** start of Record excerpts **

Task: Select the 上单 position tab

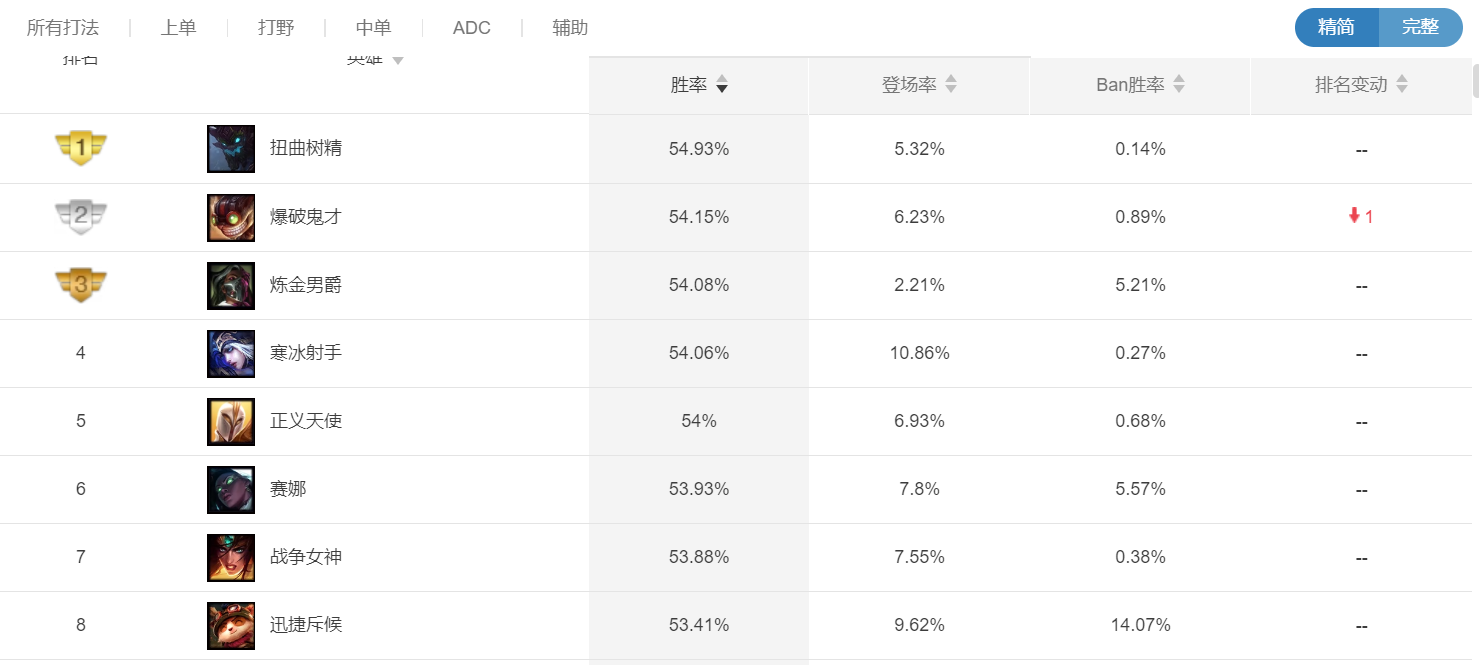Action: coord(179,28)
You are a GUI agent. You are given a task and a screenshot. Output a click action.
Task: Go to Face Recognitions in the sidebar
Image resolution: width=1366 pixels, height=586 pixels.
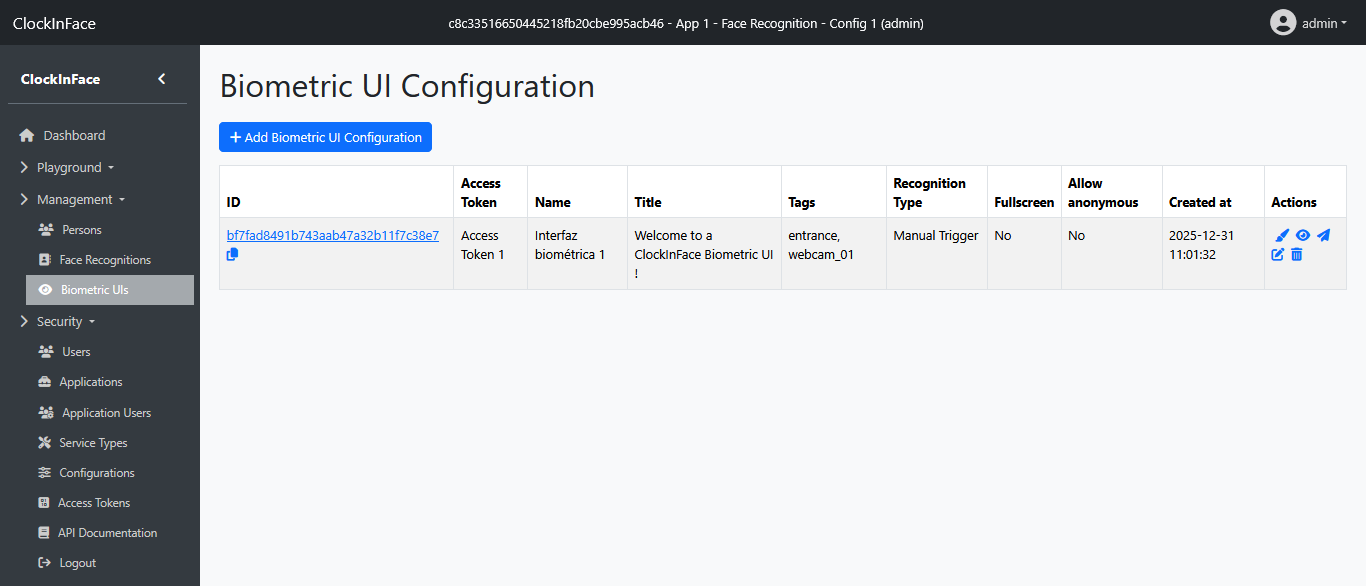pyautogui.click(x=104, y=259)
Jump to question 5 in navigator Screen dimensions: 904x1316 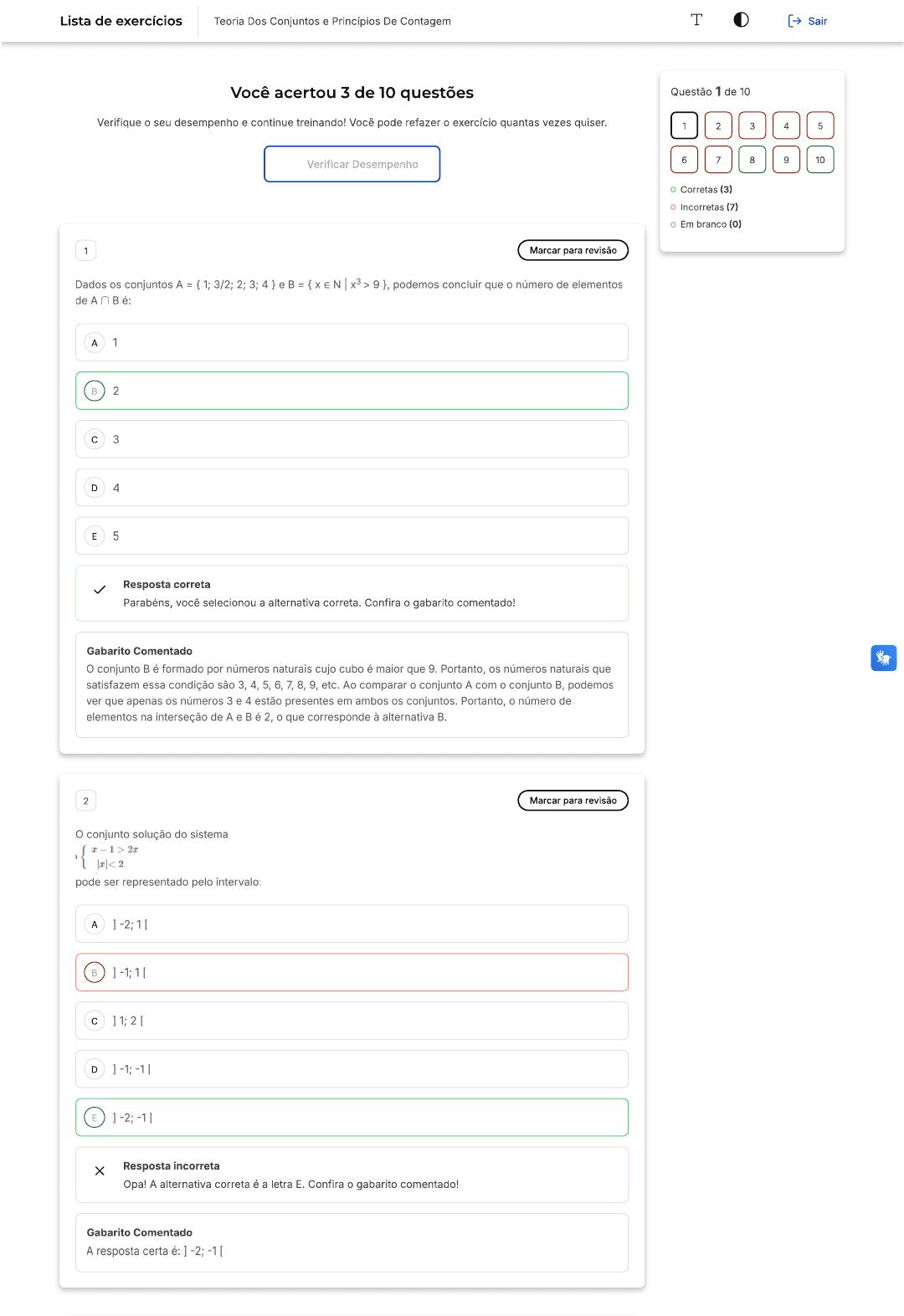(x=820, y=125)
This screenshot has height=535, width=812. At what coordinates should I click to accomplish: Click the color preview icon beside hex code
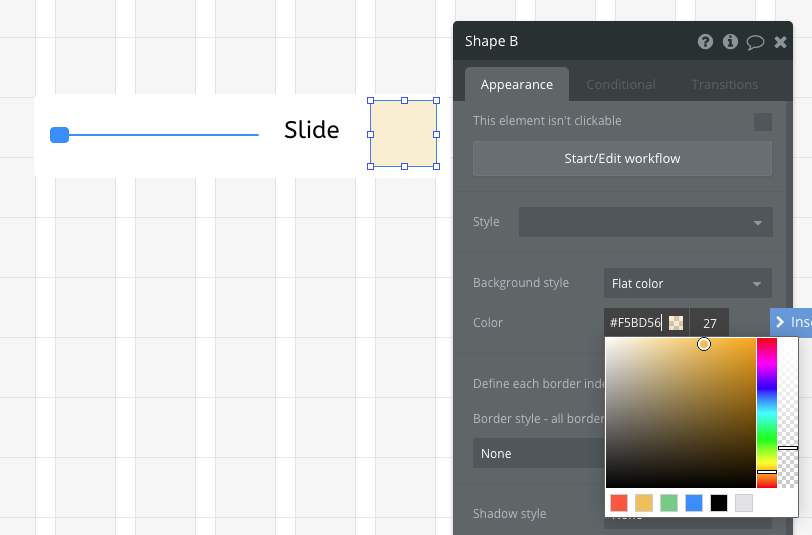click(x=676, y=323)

** end of Record excerpts **

Starting at the line that begins "This screenshot has" and ending at the last of the rows, lay out those lines as a JSON list of strings, one string for each line and no blank lines. Omit the pictures.

[
  "This screenshot has height=535, width=812. At what coordinates should I click to accomplish: Click the color preview icon beside hex code",
  "click(x=676, y=323)"
]